いざという時は突貫して兵を回収する作戦なのだ。
本来、大将である俺は陣の最後尾に位置するのであるが、俺には重要な役割が多いので陣の中央に配置されている。
桃仙術〈桃光付武〉に始まり、〈ソウルヒール〉などの治癒魔法を広範囲で発動する場合、中央に位置した方が都合が良いのである。
『皆、配置に着いたか?』
ソウルリンクで次々に配置完了の知らせが届く。前方には鬼の軍団。既にこちらの存在に気が付いている。
そして、俺の隣には何故かチゲの姿。
「ふきゅん!? チゲは、いもいもベースで待機って言っただろ?」
「うっきー!」
俺がそう言うと彼はいやんいやんと駄々をこねた。彼にしがみ付く炎楽も、きーきーと鳴いて駄々をこねる。
正直な話、チゲはこの戦いにはついてこれないと判断したのだ。チゲも、モモガーディアンズ一員であるが適材適所というものがある。彼には厨房で美味しい料理を作っていてほしかったのだが、どうやら俺を心配するあまり付いてきてしまったようだ。
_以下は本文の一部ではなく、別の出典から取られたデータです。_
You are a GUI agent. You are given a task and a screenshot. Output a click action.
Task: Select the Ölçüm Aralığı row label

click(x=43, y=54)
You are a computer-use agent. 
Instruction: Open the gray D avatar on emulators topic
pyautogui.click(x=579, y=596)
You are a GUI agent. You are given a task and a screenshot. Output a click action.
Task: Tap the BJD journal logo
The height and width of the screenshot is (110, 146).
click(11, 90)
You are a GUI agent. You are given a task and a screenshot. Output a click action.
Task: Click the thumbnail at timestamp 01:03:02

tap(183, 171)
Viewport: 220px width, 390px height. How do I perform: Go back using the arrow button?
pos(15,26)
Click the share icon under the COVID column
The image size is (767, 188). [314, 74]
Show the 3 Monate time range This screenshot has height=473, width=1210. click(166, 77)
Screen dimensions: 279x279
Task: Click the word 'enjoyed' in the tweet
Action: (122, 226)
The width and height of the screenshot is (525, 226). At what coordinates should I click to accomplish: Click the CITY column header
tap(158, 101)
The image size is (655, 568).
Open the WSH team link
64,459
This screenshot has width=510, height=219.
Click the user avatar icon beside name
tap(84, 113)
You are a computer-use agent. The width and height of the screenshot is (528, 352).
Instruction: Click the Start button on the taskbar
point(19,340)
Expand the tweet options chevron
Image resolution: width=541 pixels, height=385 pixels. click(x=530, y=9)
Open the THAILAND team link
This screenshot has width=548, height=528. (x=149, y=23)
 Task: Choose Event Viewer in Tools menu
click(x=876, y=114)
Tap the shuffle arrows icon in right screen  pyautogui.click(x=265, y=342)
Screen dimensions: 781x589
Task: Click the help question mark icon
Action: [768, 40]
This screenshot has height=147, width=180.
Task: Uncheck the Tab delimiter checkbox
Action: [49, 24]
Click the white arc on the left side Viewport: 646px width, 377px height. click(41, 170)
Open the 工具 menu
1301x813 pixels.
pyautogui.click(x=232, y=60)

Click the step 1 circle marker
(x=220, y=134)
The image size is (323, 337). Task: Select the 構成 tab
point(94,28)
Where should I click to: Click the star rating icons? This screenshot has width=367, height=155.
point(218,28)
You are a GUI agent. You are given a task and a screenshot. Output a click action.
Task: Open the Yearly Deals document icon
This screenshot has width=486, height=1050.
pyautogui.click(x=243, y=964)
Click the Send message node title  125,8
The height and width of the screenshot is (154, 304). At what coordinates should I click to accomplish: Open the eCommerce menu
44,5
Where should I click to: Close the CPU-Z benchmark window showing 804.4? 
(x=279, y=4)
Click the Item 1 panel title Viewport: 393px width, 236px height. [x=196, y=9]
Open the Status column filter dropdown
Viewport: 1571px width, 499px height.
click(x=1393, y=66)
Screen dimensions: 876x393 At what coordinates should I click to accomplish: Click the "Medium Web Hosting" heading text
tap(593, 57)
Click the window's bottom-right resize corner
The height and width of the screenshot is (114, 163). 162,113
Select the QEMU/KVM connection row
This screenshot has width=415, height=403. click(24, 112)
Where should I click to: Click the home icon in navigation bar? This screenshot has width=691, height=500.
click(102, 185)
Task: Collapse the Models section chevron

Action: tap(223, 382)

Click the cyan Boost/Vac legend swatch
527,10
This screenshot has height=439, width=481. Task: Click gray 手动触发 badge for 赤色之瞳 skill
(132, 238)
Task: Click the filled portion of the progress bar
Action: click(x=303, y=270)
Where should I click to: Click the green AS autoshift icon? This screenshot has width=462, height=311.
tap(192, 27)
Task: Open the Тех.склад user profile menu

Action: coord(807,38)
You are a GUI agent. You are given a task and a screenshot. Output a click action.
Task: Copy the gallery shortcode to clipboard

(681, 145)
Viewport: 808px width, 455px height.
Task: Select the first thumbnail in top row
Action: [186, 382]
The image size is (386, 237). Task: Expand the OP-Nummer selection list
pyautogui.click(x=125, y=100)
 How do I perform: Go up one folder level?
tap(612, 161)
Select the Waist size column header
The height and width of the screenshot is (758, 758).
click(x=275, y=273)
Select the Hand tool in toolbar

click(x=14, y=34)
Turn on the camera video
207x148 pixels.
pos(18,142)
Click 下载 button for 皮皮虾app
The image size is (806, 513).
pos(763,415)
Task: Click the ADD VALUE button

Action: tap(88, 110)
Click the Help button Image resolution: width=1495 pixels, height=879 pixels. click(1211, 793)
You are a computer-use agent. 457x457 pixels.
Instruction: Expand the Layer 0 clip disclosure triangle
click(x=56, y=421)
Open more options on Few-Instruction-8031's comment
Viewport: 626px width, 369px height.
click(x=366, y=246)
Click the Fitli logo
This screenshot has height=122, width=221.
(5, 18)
「今から帰らせるわけにもゆくまい。チゲ、ここに来たからには覚悟を持っているのだな?」
桃先輩の言葉に頷くチゲ。その様子を見て俺は彼も漢であると認めざるを得なかった。ならば、頼りにさせてもらおうじゃないか。実際、俺よりも剣術の腕前は上だしな。
俺の流した涙は誰にも覚られることなく大地へと還ったという。がっでむ。
『覚悟はいいか!? 全軍……突撃!』
勇ましき雄叫びを上げ、俺たちは鬼の大群に向かって突撃を開始した。